Foi com essa tecnologia em mente que uma startup em Santa Catarina, decidiu investir em um produto composto de nanopartículas de prata para desenvolvimento de materiais capazes de controlar a multiplicação de fungos e bactérias em diversos tipos de materiais.

Um exemplo clássico de um material comum utilizado em ampla escala no mundo todo e que acumula uma infinidade de bactérias, é a tábua de carne. A tábua é utilizada na cozinha para cortar determinados tipos de alimentos, como a carne, o que possibilita o armazenamento de milhares de bactérias, inclusive as Staphylococcus spp, encontradas em fezes de animais. Deste modo, as nanopartículas de prata podem ser integradas ao DNA das bactérias, impedindo seu desenvolvimento e proliferação.

Gabriel Nunes, da TNS Solution explica como acontece o processo:

“Ela é tão pequena que penetra nas paredes moleculares das células e libera íons que interagem com o DNA das bactérias e fungos, inibindo sua reprodução”

Essa tecnologia não se limita apenas a tabuas de carne. A nanopartícula de prata também pode ser utilizada para meias ou acessórios esportivos, embrulhos de alimentos em geral e até mesmo interagem na boa saúde bucal. Gabriel Nunes comenta:

“Elas podem ser usadas em travesseiros, embalagens de comida, tábuas de carne, tintas e até no combate a cáries. Em 2013, começamos com três ou quatro clientes regulares. Em 2014, já tínhamos sete. Estamos fechando 2015 com mais de trinta, além de planos de expansão para o exterior”

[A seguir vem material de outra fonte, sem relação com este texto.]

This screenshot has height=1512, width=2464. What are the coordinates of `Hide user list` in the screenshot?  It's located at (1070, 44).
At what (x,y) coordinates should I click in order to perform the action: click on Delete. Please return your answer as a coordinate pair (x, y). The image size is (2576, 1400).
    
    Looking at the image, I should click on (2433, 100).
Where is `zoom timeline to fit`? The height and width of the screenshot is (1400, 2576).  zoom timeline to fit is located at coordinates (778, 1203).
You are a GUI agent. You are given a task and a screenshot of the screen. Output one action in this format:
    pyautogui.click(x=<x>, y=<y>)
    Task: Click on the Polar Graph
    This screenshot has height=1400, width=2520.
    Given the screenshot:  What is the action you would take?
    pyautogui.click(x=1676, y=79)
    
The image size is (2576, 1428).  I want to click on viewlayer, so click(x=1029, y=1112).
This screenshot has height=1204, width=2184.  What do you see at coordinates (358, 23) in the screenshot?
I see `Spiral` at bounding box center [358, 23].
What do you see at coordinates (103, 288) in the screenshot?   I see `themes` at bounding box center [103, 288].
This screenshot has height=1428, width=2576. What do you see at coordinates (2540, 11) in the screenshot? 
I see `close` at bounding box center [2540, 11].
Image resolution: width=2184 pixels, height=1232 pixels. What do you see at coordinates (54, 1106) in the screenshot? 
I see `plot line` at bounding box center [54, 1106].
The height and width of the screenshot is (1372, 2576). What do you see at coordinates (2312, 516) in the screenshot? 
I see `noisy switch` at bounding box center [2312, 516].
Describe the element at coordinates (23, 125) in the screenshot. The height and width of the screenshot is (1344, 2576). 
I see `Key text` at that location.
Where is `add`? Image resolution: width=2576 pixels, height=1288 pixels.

Para evitar custos dispendiosos com a planta da fábrica, a startup prefere investir em terceirizados, porém sempre com a supervisão e orientação de um engenheiro da empresa deles:

“Vemos qual a necessidade do cliente, do que ele precisa e criamos a solução, mas não temos uma planta fabril para produzir, o que diminui muito nossos custos. Usamos parceiros terceirizados para fabricar, mas sempre com acompanhamento de um engenheiro nosso.”

A aposta promete revolucionar o mercado de controle bacteriano e trazer ideias revolucionárias para o combate de micro-organismos maléficos à saúde.